Context and Background

This article appeared on 23 May 2014, the day after eBay publicly disclosed that hackers had compromised a database containing 145 million user records between late February and early March 2014. The breach affected passwords, email addresses, birth dates, and physical addresses, though eBay maintained that financial information remained secure. The company faced criticism for delaying public notification until mid-May despite discovering the intrusion in early May, violating emerging norms around timely breach disclosure that consumer advocates and data protection regulators increasingly demanded.

The Information Technology Act’s Section 43A and the accompanying Information Technology (Reasonable Security Practices and Procedures and Sensitive Personal Data or Information) Rules 2011 required companies handling sensitive personal data to implement “reasonable security practices” and notify affected individuals of breaches. However, as both Abraham and Duggal noted, enforcement remained weak. The rules lacked clear timelines for notification, specified penalties proved modest compared to international standards, and regulatory oversight by the Indian Computer Emergency Response Team (CERT-In) focused more on coordination than enforcement.

Abraham’s observation that “it is very difficult to notify the government” in India highlighted procedural ambiguities around breach reporting.

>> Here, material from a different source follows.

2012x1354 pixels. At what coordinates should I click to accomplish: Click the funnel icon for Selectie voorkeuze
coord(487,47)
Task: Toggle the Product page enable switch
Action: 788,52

Unlike jurisdictions with mandatory breach notification laws specifying clear reporting channels, timelines, and threshold criteria, India’s framework left companies uncertain about notification obligations. The designation of state IT secretaries as adjudicating officers created fragmented enforcement across states with varying technical capacity and regulatory appetite. The burden of proof falling on individual users rather than companies reversed the accountability structure that international data protection regimes established.

Duggal’s point about corporate reluctance to report breaches due to reputational concerns reflected a persistent challenge. Without mandatory disclosure requirements backed by significant penalties for non-compliance, companies rationally chose silence over transparency. This information asymmetry left consumers unaware of risks, unable to take protective measures like password changes, and prevented market mechanisms from penalising poor security practices. The contrast with US state-level breach notification laws—which by 2014 existed in 47 states—demonstrated India’s regulatory gap.

Sunil Abraham’s suggestion to adopt one-time passwords as additional authentication reflected recognition that India’s requirement for two-factor authentication on card-not-present transactions provided stronger consumer protection than US practices relying solely on card numbers and CVV codes. The Reserve Bank of India’s 2009 mandate for additional authentication factors on online transactions had initially frustrated e-commerce companies citing friction and abandoned transactions but proved prescient as payment fraud accelerated globally.

The article appeared as India’s e-commerce sector entered rapid growth, with the market projected to expand from $2 billion to $20 billion within four years. This growth trajectory—ultimately exceeded as platforms like Flipkart, Snapdeal, and Amazon India raised billions in venture capital—made data security frameworks increasingly urgent. However, comprehensive data protection legislation remained stalled despite the Justice AP Shah committee’s 2012 draft privacy bill, leaving India dependent on IT Act provisions designed primarily for IT service providers rather than consumer-facing digital platforms.